Received Attachments

  • Attachment types supported.
    • note: in v1.0.1, we hard-code the supported type to be image/*, but in v1.1 onwards we let mime_mapper.js decide what we are allowed to download. That is the file to change, but keep in mind that letting us download a file type does not mean we are able to open the file correctly.
    • Images (image/*): YES, v1.0.1 onwards
    • Audio files (audio/*): YES, v1.1 onwards.
    • Video fiels (video/*): YES, v1.1 onwards
    • PDF files, other file tytpes: NO
  • Caveats
    • ActiveSync does not provide the MIME-type for attachments, just the file name.
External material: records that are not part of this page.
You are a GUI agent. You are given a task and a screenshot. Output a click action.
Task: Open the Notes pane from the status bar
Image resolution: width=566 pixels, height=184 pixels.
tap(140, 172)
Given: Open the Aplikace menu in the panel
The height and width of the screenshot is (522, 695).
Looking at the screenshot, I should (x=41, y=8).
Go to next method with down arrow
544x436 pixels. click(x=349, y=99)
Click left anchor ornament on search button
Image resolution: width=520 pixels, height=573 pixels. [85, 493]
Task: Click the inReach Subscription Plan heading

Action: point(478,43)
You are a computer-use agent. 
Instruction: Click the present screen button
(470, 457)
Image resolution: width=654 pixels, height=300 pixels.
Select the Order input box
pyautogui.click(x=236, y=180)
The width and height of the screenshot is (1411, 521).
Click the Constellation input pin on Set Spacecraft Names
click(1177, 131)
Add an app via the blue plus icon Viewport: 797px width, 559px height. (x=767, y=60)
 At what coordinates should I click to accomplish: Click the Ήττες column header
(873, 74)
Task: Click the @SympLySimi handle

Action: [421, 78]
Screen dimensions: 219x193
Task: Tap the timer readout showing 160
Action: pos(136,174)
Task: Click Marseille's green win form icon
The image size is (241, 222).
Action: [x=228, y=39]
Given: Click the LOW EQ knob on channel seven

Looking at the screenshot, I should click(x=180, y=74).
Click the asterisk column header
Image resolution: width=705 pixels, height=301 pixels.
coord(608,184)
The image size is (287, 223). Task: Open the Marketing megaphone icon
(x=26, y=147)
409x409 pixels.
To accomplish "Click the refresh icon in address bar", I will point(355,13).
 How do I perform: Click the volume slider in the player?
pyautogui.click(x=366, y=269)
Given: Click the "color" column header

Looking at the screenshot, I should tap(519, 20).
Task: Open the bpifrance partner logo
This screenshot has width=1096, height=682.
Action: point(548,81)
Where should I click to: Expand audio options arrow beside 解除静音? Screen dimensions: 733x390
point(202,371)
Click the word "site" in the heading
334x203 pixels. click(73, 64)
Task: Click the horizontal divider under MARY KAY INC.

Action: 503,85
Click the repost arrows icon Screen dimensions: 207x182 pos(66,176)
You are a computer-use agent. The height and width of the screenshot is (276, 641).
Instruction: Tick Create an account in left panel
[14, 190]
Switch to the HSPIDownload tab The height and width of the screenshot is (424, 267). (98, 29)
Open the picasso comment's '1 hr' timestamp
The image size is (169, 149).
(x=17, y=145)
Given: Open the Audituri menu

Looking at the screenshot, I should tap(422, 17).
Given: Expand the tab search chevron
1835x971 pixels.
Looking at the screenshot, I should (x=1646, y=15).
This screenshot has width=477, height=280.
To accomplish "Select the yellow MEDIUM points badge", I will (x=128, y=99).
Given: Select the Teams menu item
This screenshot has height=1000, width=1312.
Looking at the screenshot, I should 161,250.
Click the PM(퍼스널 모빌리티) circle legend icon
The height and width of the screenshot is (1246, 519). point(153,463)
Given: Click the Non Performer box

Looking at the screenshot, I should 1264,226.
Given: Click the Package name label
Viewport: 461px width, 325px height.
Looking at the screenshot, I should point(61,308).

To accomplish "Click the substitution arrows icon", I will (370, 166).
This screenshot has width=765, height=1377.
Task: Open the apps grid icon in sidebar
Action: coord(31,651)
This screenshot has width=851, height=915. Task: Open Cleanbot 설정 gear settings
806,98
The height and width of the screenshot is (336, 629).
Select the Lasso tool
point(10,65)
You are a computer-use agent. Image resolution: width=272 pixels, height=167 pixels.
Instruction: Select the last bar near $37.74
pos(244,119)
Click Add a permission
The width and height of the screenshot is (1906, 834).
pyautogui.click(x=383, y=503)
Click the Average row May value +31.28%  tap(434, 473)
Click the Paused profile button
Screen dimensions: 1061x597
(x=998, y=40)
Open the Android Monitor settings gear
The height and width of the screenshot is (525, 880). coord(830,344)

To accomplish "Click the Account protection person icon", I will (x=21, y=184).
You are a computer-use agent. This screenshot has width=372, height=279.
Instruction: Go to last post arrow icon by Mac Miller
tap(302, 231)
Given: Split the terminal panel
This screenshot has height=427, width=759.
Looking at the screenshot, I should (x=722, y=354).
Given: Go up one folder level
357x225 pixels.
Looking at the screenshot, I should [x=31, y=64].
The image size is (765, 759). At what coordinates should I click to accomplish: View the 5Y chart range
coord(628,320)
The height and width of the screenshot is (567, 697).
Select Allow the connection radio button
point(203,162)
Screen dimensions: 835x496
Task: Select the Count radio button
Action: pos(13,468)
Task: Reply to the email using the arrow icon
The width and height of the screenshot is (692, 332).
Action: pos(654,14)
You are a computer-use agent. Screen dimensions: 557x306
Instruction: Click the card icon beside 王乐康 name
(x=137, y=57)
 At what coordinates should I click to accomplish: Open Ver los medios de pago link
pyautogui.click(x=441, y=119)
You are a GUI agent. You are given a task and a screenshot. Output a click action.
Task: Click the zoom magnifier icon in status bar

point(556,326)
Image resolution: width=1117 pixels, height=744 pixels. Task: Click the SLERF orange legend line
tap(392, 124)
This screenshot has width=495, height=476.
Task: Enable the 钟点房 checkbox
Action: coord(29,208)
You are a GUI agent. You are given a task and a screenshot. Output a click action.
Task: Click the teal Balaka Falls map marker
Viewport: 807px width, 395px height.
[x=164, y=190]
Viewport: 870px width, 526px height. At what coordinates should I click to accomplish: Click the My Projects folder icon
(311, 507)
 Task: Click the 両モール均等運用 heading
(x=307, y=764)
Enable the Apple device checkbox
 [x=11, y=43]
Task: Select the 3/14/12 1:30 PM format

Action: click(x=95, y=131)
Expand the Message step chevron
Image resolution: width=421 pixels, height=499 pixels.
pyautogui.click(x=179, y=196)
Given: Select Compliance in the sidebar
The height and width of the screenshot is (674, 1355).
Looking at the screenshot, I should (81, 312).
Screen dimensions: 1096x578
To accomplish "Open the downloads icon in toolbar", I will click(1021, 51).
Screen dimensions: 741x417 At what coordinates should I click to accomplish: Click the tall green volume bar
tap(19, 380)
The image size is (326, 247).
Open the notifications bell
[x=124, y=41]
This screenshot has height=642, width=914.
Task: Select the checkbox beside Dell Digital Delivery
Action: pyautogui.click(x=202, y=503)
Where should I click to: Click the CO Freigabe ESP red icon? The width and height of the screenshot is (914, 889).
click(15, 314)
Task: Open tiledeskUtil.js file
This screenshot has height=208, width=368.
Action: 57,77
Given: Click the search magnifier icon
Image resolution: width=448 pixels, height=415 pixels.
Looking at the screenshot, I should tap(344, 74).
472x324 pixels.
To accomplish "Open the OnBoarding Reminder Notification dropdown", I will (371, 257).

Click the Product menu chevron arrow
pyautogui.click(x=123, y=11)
So we need to infer the file type from the file extension.

Sharing

Sharing URLs from the browser app is supported.

Sent Mail Metadata

  • Mail priority
    • NO In the internet at large, this has primarily only been used by spammers, although it has been known to be used within an organization.
  • Return Receipt / Delivery Status Notification
    • NO.

Received Mail Metadata

  • Return Receipt / Delivery Status Notification
    • NO.

Periodic Mail Synchronization / Push Notification

From version 1.2 onwards you can have the e-mail app automatically wake up and synchronize your e-mail message at various intervals, the lowest of which is every 5 minutes. Currently, we will not turn on wi-fi if it is not already on, so we will use a phone's data-plan if we have it. bug 907028 is about improving this situation. If the device is charging/on wall power, it will not power off wi-fi when the screen goes off, and so wi-fi will be used for periodic sync.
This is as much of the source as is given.